* [Work order] For this exercise, write out each entry below exactly as it reads.

Saved data entries
((
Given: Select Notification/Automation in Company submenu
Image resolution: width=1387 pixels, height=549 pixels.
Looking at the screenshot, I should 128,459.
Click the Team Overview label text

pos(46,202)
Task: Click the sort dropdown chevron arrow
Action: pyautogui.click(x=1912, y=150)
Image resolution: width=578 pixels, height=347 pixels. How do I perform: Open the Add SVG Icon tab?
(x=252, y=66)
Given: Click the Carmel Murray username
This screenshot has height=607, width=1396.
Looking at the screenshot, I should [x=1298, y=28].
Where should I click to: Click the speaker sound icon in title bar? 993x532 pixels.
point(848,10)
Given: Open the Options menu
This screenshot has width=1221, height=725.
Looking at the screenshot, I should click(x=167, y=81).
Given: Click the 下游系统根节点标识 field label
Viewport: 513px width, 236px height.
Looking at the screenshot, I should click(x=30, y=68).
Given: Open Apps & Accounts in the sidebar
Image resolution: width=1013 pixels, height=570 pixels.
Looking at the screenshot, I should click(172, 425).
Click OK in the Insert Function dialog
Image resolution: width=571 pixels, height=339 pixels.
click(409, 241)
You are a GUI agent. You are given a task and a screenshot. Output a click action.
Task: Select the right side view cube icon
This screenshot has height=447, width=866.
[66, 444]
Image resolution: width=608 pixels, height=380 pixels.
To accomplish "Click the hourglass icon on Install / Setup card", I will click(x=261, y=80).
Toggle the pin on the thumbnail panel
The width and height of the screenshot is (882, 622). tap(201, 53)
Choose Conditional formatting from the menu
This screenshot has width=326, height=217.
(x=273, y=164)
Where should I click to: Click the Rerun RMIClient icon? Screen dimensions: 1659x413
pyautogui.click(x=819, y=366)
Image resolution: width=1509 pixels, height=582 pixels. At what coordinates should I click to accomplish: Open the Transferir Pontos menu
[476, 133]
))
* [Answer for the task]
Given: Select Notification/Automation in Company submenu
Image resolution: width=1387 pixels, height=549 pixels.
Looking at the screenshot, I should 128,459.
Click the Team Overview label text

pos(46,202)
Task: Click the sort dropdown chevron arrow
Action: pyautogui.click(x=1912, y=150)
Image resolution: width=578 pixels, height=347 pixels. How do I perform: Open the Add SVG Icon tab?
(x=252, y=66)
Given: Click the Carmel Murray username
This screenshot has height=607, width=1396.
Looking at the screenshot, I should [x=1298, y=28].
Where should I click to: Click the speaker sound icon in title bar? 993x532 pixels.
point(848,10)
Given: Open the Options menu
This screenshot has width=1221, height=725.
Looking at the screenshot, I should click(x=167, y=81).
Given: Click the 下游系统根节点标识 field label
Viewport: 513px width, 236px height.
Looking at the screenshot, I should click(x=30, y=68).
Given: Open Apps & Accounts in the sidebar
Image resolution: width=1013 pixels, height=570 pixels.
Looking at the screenshot, I should click(172, 425).
Click OK in the Insert Function dialog
Image resolution: width=571 pixels, height=339 pixels.
click(409, 241)
You are a GUI agent. You are given a task and a screenshot. Output a click action.
Task: Select the right side view cube icon
This screenshot has height=447, width=866.
[66, 444]
Image resolution: width=608 pixels, height=380 pixels.
To accomplish "Click the hourglass icon on Install / Setup card", I will click(x=261, y=80).
Toggle the pin on the thumbnail panel
The width and height of the screenshot is (882, 622). tap(201, 53)
Choose Conditional formatting from the menu
This screenshot has width=326, height=217.
(x=273, y=164)
Where should I click to: Click the Rerun RMIClient icon? Screen dimensions: 1659x413
pyautogui.click(x=819, y=366)
Image resolution: width=1509 pixels, height=582 pixels. At what coordinates should I click to accomplish: Open the Transferir Pontos menu
[476, 133]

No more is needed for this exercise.